*What to work on:*
Skipping all pictures, please restate word for word the lines from the one that contains "Task: Seek to the cut start point" through the last line of the entries.

Segment Open

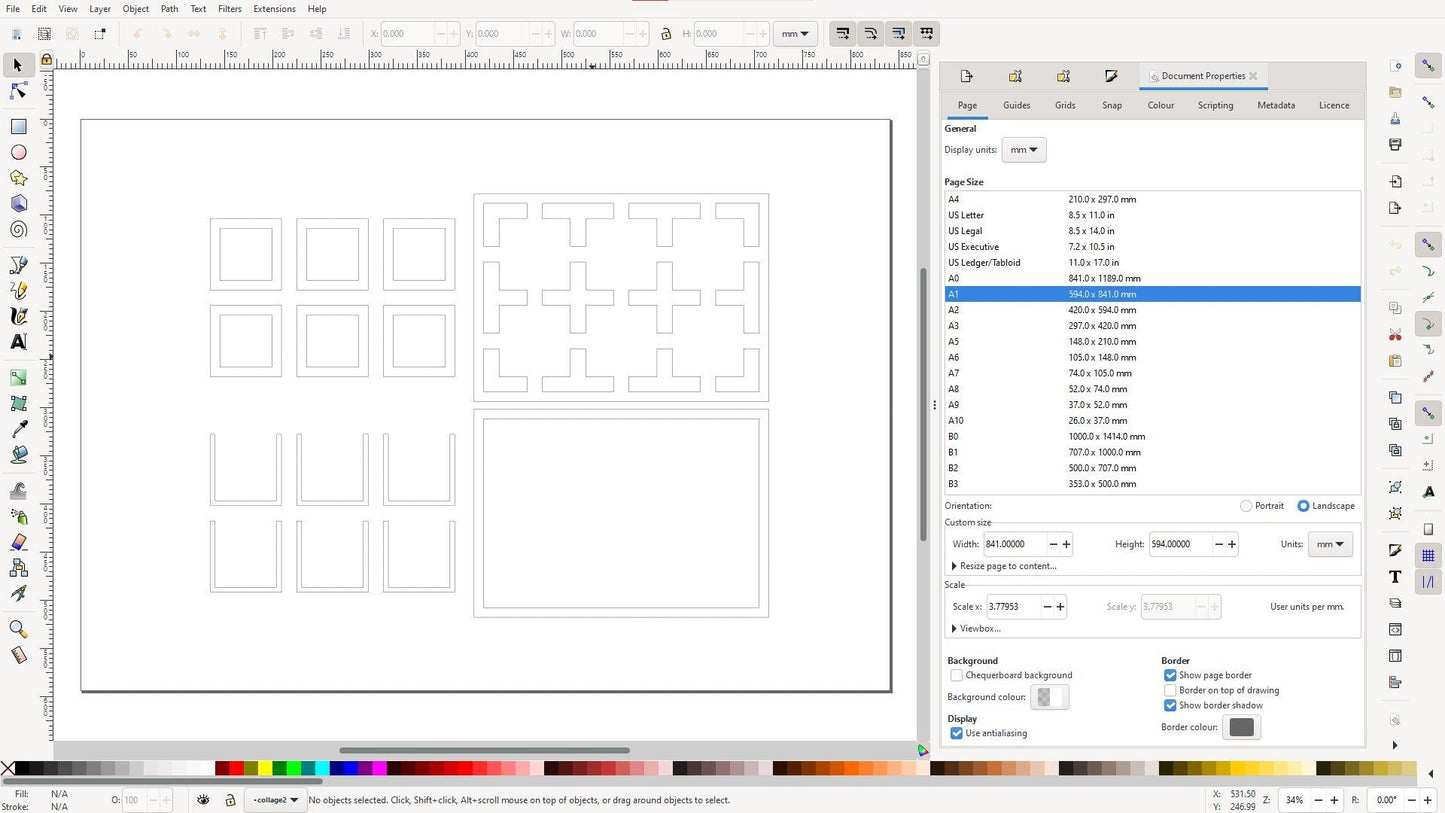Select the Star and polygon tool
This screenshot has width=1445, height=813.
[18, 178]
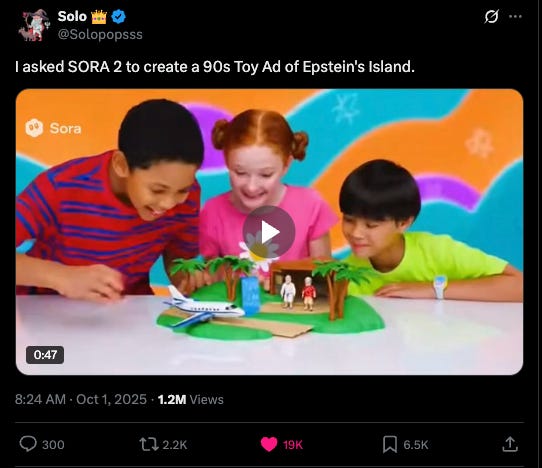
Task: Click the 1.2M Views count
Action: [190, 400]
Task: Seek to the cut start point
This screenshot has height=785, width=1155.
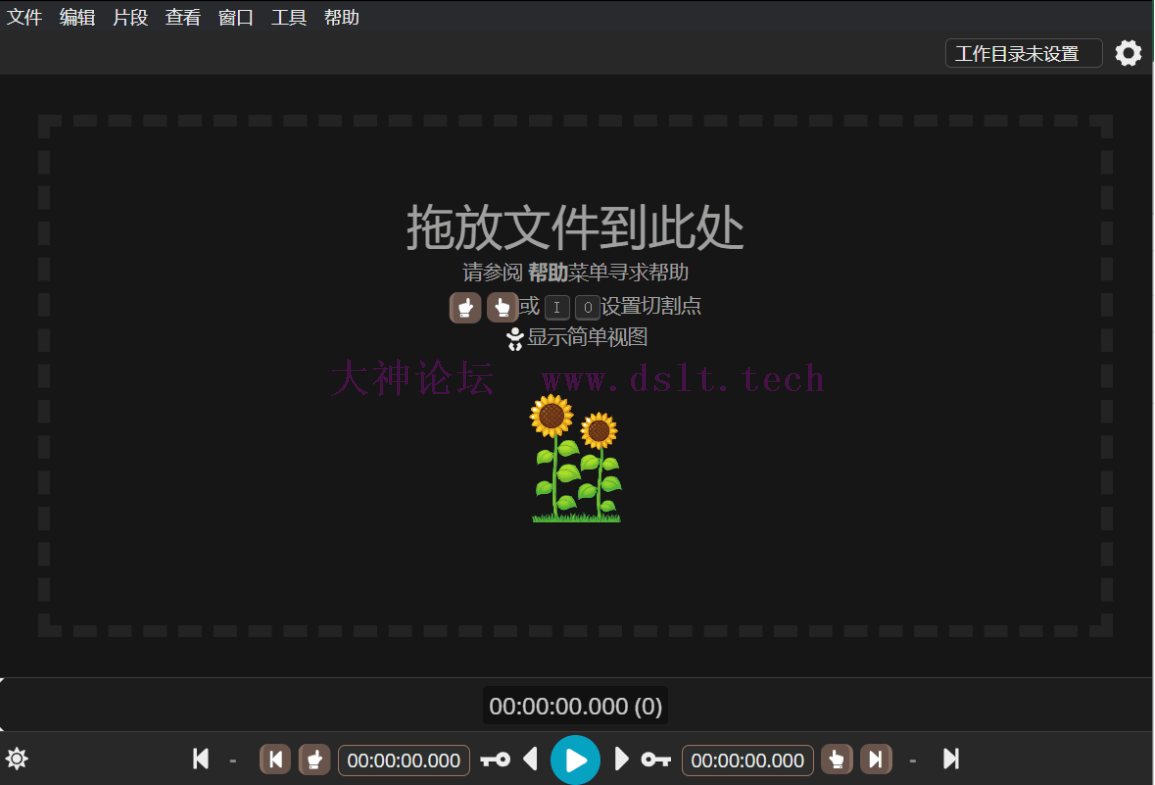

Segment Closed

*Result for this task:*
Task: Seek to the cut start point
This screenshot has height=785, width=1155.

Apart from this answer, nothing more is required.